[Begin Supplied passage]

This finding—that we find people more likable merely because we are associated with them in some way—has a natural corollary: we also tend to favor in-group members in our social and business dealings, and we evaluate their work and products more favorably than we might otherwise, even if we think we are treating everyone equally.7 For example, in one study researchers divided people into groups of three. Each group was paired with another, and then each of the paired groups was asked to perform three varied tasks: to use a children’s toy set to make a work of art, to sketch a plan for a senior housing project, and to write a symbolic fable that imparts a moral to the reader. For each task, one member of each group in the pair (the “nonparticipant”) was separated from his or her cohorts, and did not take part in the tasks. After each pair of groups had completed a task, the two nonparticipants were asked to rate the results of the efforts of both groups.

The nonparticipants had no vested interest in the products their in-group had turned out; nor had the groups been formed with regard to any distinctive shared qualities. If the nonparticipants had been objective, therefore, you’d think that on average they would have preferred the products of their out-group just as often as they preferred those of their in-group. But they didn’t. In two cases out of three, when they had a preference, it was for what their in-group had produced.

[End Supplied passage]

### To do
**A)** In the passage on in-group favoritism, how often did the nonparticipants who had a preference favor what their in-group had produced?
**B)** List every task that each of the paired groups was asked to perform in the study described in the passage on in-group favoritism.

[Begin Stored records]

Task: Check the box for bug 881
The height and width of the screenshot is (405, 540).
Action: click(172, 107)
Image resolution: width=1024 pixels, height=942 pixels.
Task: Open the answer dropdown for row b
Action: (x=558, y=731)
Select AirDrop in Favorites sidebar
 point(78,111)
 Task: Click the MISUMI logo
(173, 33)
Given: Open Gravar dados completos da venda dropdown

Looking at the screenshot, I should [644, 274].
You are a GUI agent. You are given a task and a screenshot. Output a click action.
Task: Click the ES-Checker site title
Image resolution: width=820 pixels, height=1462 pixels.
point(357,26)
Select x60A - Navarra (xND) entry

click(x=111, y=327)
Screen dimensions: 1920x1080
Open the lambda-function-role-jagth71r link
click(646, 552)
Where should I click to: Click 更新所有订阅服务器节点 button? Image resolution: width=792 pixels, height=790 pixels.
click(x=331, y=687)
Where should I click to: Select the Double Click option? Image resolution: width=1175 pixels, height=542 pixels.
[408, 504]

[End Stored records]

### Exercise answers
**A)** In two cases out of three.

**B)**
- Using a children's toy set to make a work of art
- Sketching a plan for a senior housing project
- Writing a symbolic fable that imparts a moral to the reader